Deliver a lesson to win a PGCE place, MPs recommend
Plans are already in the pipeline for personality tests to ensure that only certain kinds of applicants win places on PGCE courses. Now those aiming for a career in the classroom may face another challenge: delivering a successful lesson before they have had a single day of training.
The recommendation that all trainees should demonstrate their "potential" in order to gain a place on a training course is included in a report released this week by an influential group of MPs.
"Teacher quality, actual or potential, cannot be fully established without observing a candidate teach," said the Education Select Committee report into teacher training. "We would like to see all providers, wherever possible, include this as a key part of assessment before the offer of a training place is made.
"Assessment panels, where they do not already, must include the involvement of a high-quality practising headteacher or teacher."
The recommendation follows government plans to introduce an "interpersonal skills test" and exams to check standards in literacy and numeracy.
James Noble Rogers, executive director of the Universities' Council for the Education of Teachers, said that, while the proposal could cause logistical difficulties, he was broadly in favour of the idea. "Schools would need to be resourced properly as this would put pressure on them and their staff, but this is certainly something we would support in principle," he said.
Undergraduates and sixth-formers considering a teaching career should also be put in front of pupils for "taster sessions", the MPs' report said. These would feature "actual teaching" rather than just observation or acting as a teaching assistant.

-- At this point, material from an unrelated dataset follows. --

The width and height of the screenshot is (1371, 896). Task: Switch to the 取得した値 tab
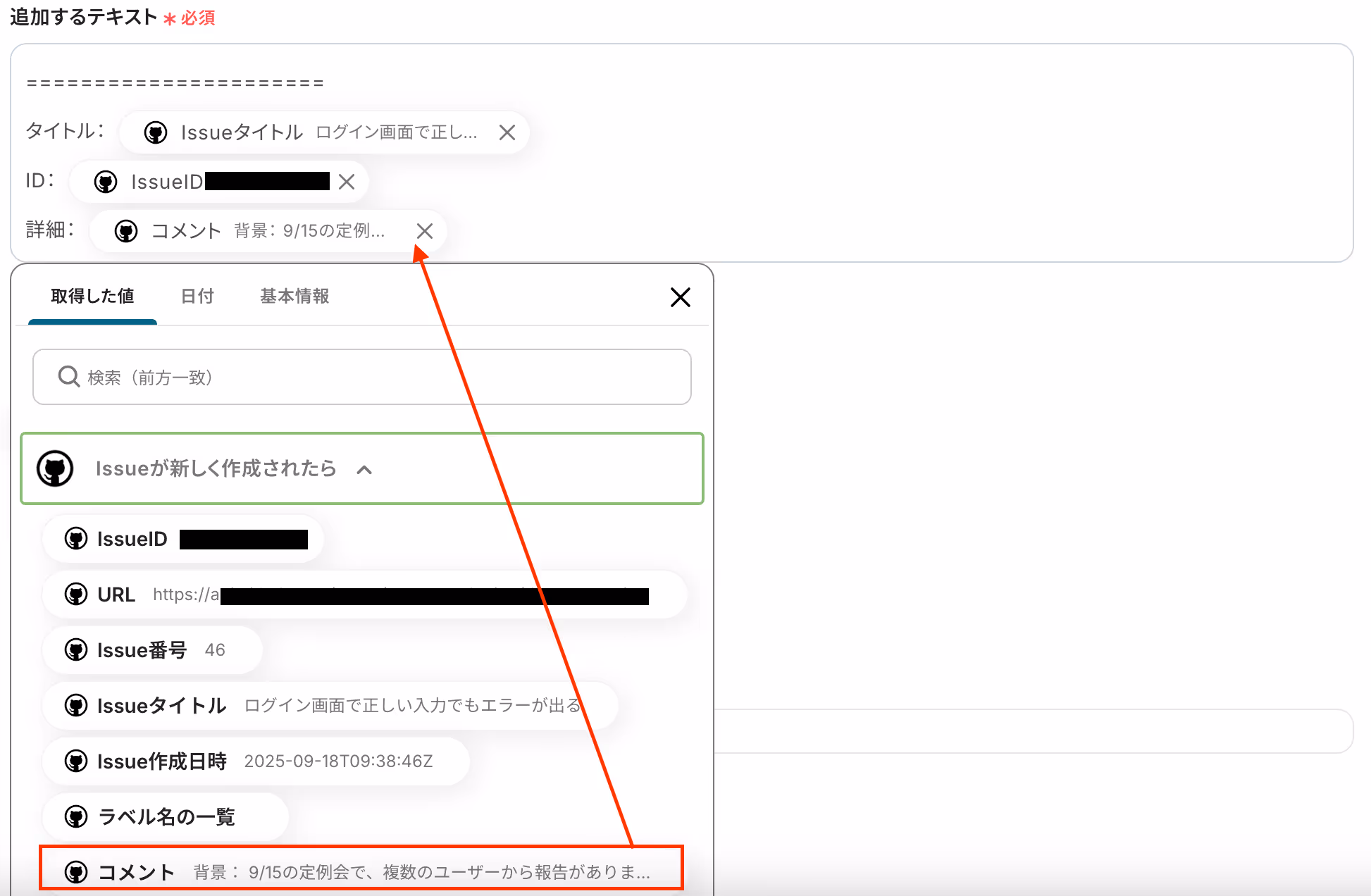[x=92, y=297]
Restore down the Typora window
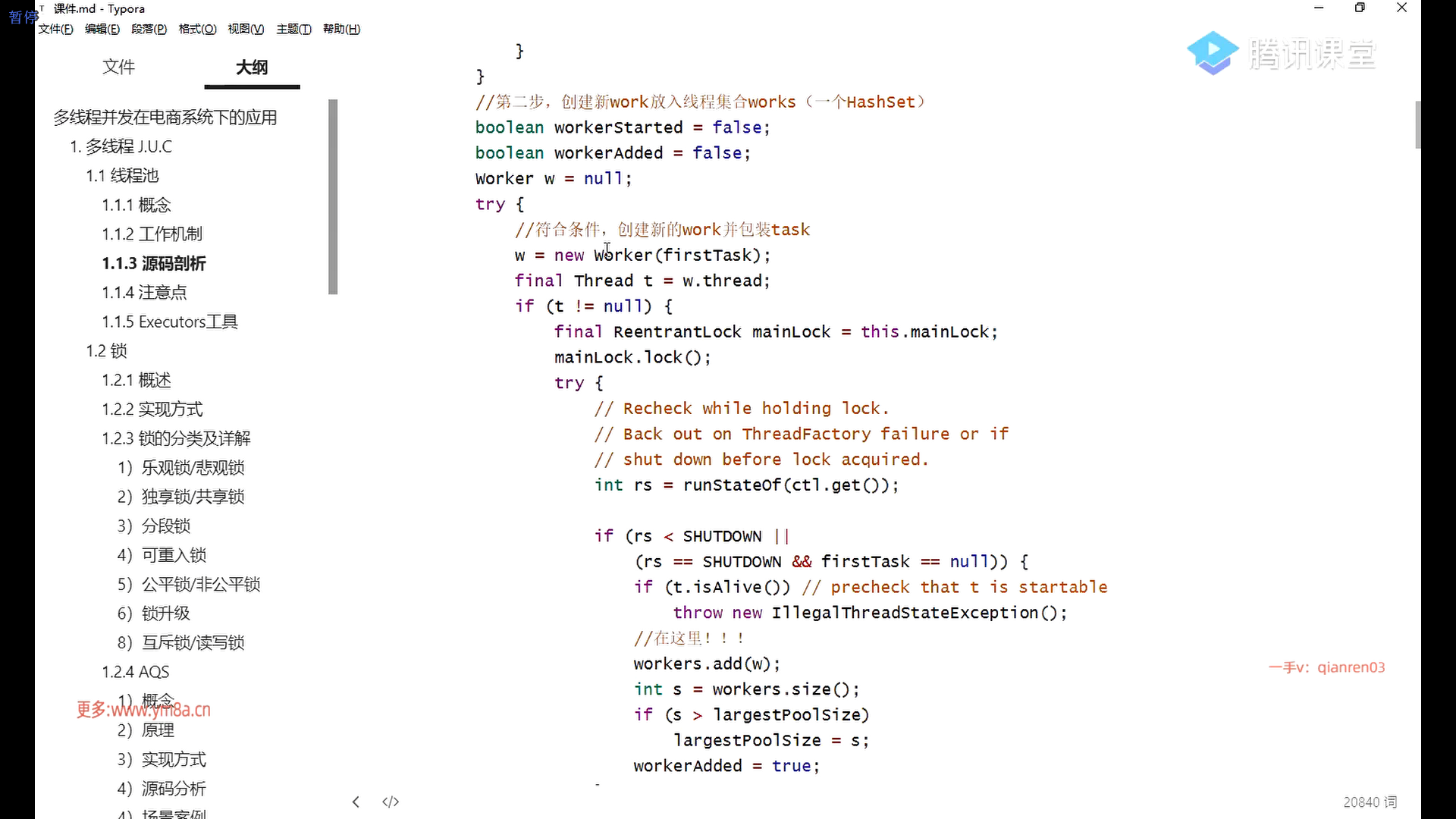Screen dimensions: 1456x819 point(1360,8)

The MPs also suggested a formalised system of internships for school and college students, as seen in Singapore, a country they visited during their inquiry. "We believe this approach could help both deter some people who are not best suited to teaching and persuade others to consider it," the report said.
Martin Thompson, chair of the National Association of School-Based Teacher Trainers, said the proposal was a "really good idea in principle", but warned that those who run courses would need to work with the government to make sure the observations were completed fairly.
He added that there was a danger applicants might not get the same experience, because they would not all be able to cover the same lesson or work with the same children.